TASK DIRECTIONS: The line holding "New Arrivals (10, 1557)" and all lines that follow it to the end of the data: return these exactly, and nothing more.

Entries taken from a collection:
-=-=-=-=-
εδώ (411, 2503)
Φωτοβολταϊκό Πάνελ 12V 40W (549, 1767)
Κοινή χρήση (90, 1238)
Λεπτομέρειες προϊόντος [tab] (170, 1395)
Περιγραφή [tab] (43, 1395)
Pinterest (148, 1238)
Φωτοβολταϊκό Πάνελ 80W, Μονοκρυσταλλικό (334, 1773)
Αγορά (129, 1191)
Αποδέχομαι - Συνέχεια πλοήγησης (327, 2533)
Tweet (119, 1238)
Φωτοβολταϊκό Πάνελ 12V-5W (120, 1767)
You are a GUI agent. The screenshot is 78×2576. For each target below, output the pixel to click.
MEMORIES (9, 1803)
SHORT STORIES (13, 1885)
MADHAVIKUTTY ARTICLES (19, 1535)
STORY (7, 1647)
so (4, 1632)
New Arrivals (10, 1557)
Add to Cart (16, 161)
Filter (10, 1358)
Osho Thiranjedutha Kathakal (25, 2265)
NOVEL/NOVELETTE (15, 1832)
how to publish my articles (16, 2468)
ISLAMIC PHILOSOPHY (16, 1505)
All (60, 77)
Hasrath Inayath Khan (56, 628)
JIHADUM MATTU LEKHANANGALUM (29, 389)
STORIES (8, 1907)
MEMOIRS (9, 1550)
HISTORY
-=-=-=-=-
ANSWER BOX:
New Arrivals (10, 1557)
Add to Cart (16, 161)
Filter (10, 1358)
Osho Thiranjedutha Kathakal (25, 2265)
NOVEL/NOVELETTE (15, 1832)
how to publish my articles (16, 2468)
ISLAMIC PHILOSOPHY (16, 1505)
All (60, 77)
Hasrath Inayath Khan (56, 628)
JIHADUM MATTU LEKHANANGALUM (29, 389)
STORIES (8, 1907)
MEMOIRS (9, 1550)
HISTORY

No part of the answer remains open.